The Ikorodu Bois – brothers Muiz Sanni, 15, Malik Sanni, 10, and their 13-year-old cousin Fawas Aina – have become Instagram sensations by using everyday household items to recreate multimillion-dollar music videos and Hollywood movie trailers, shot by shot.
Muiz and Malik’s big brother, 23-year-old Babatunde Sanni, edits the videos and manages the trio. He is responsible for turning something that started as a bit of fun into what the boys hope will be careers in the entertainment industry.
Back in 2017, he decided the boys’ handiwork deserved to be shared with the world.
“Our house is like a comedy house – we play too much,” Babatunde Sanni tells CNN. “I felt like ‘these things we are doing in our house – why don’t we start putting them online?’”

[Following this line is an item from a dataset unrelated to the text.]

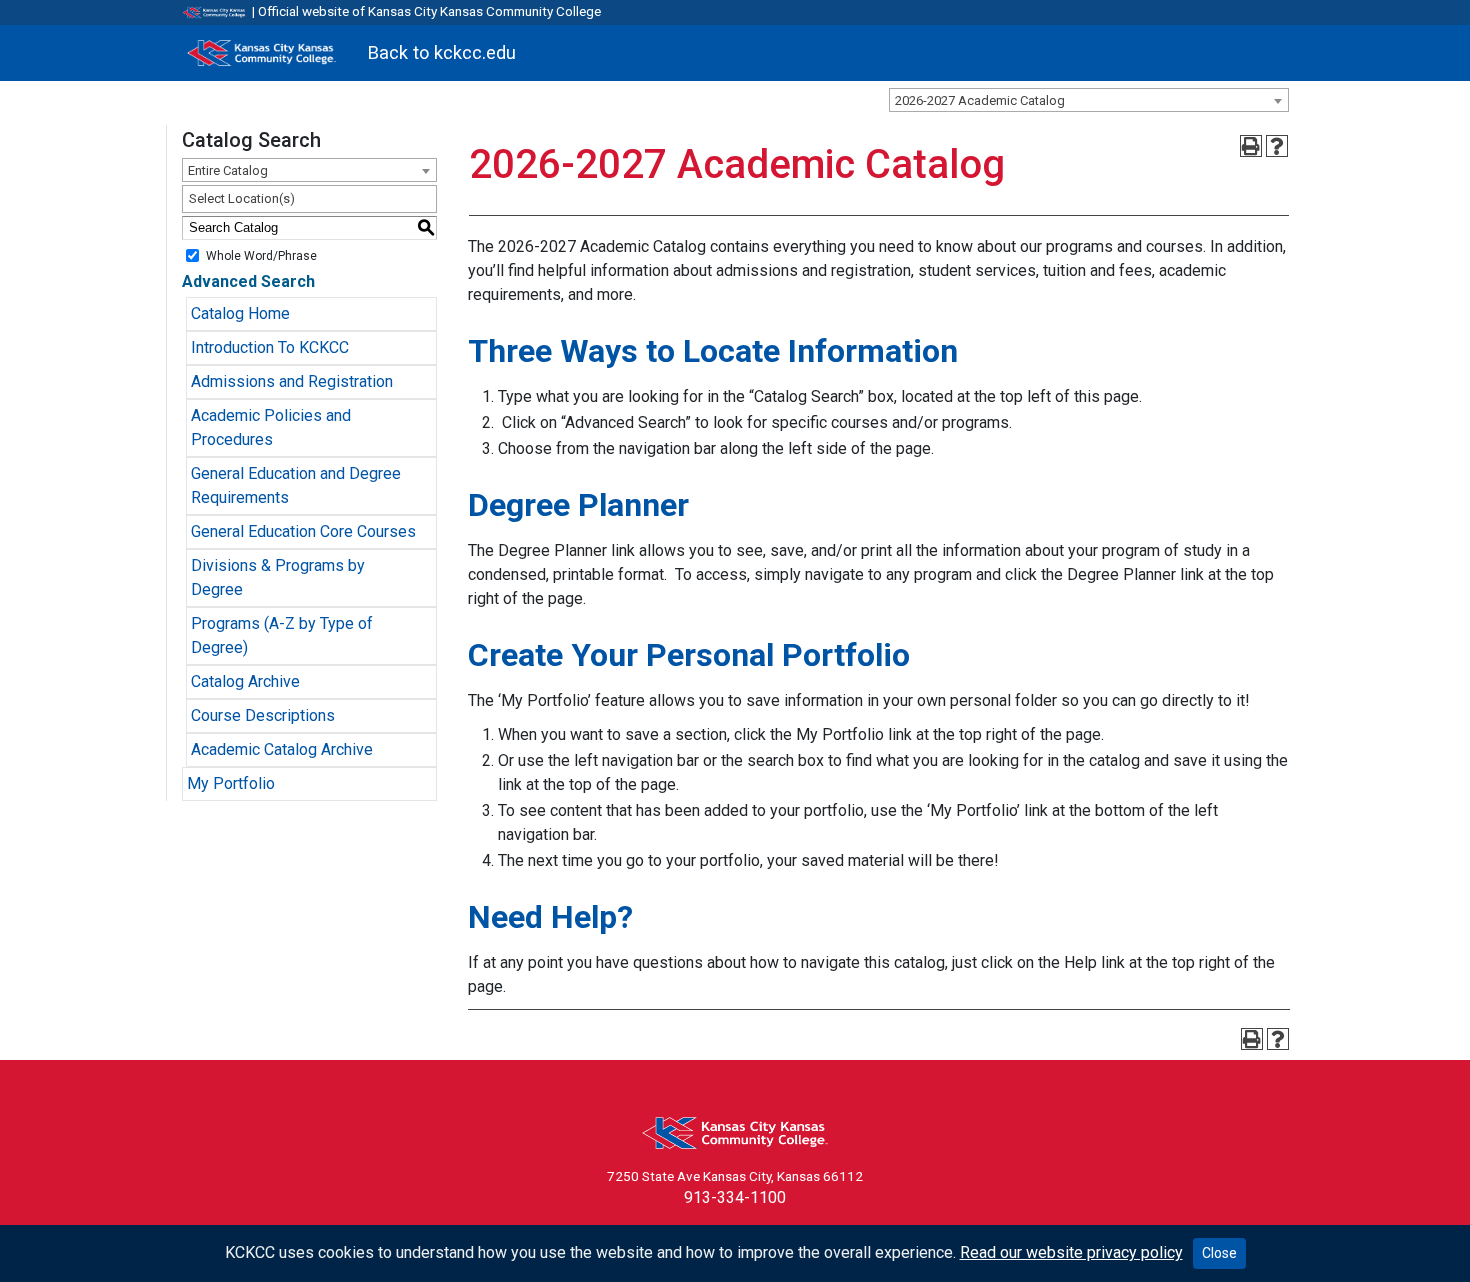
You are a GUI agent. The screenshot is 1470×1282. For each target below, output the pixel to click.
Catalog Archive (245, 681)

And so the Ikorodu Bois Instagram page was born.
Fast forward three years, and the talented youngsters, from the city of Ikorodu, in southwestern Nigeria, have 548,000 Instagram followers and celebrities including basketball star LeBron James and rapper Roddy Ricch have showed them love by posting their videos on social media.
“We are just using this medium to send our love and light to everyone,” Fawas says of their skills.
“Since we started, the encouragement we’ve been getting globally and everywhere has been a very big motivation for us. This is why we kept doing what we are doing. We just kept upgrading our content.”
The Ikorodu Bois’ ingenious productions take anywhere from 90 minutes to several weeks to shoot. In place of luxury cars and basketball hoops, their props are mops, pots, wheelbarrows and bins.
They only ever spend money on props that can be reused for multiple shoots. If they need extras, they enlist the help of other family members and neighbors, Sanni says.
“We intend to make people understand that there’s no limit to creativity,” he explains.
“The fact that you don’t have a car – you can use something that looks like a car. Just for you to move you from one place to another, so that’s why we are using a wheelbarrow,” he adds.
What the kids lack in funding, they more than make up for in ingenuity and resourcefulness – and this hasn’t gone unnoticed in Hollywood.
Earlier this month, US actor and rapper Will Smith shared a clip of the boys’ version of the “Bad Boys Forever” trailer with his 43.9 million Instagram followers, along with the caption: “Looks like we got stunt doubles for the next one, @martinlawrence!!
“This is GENIUS @ikorodu_bois!!”
Muiz recalls his disbelief at seeing Smith’s online tribute. “I was very surprised firstly. Martin Laurence commented, and I was like ‘Wow!’” he says. “I woke my brother up and I was like ‘My God!’”
And Smith is not the only celebrity to get the Ikorodu treatment.
They have also recreated videos featuring everyone from Dwayne “the Rock” Johnson to Nigerian President Muhammadu Buhari.
The boys, who describe themselves as “your favorite mimickers,” have also treated the world to their take on the videos for rapper Roddy Ricch’s “The Box” and Justin Bieber’s “Yummy.”
While they haven’t yet turned their new-found fame into a revenue stream, they do sometimes receive donations from admirers of their handiwork.
Making money from their productions is “not easy,” Sanni admits.
While their Instagram followers are clearly delighted, what do the boys’ parents make of their unusual hobby?
“Looking at us now, what actually brought us to where we are now and what is actually moving us to the next level is actually the support of our parents,” Sanni says.
He says his parents have been steadfast in their support, despite some criticism from members of the community.
“A lot of people actually told our parents what their kids are doing they are just disturbing us in the streets, but they just kept supporting us,” he says. “They are supporting us financially and they are giving us this word of encouragement.”
“If they (parents) notice what their children can do, they should just give them full support,” Sanni adds.
“Nigeria is a country where we have a lot of talent. We have a lot of multi-talented kids, a lot of brilliant students,” he says. “We should be focused; we should not let society factor affect us from achieving our dreams.”
And in the long run? The Ikorodu Bois are hoping they’ll one day be able to transfer their talents to the big screen and make it as Hollywood actors.
“We know everyone in the whole world is actually watching us and we are showing people potential and what we can do,” Sanni says. “That’s the dream.”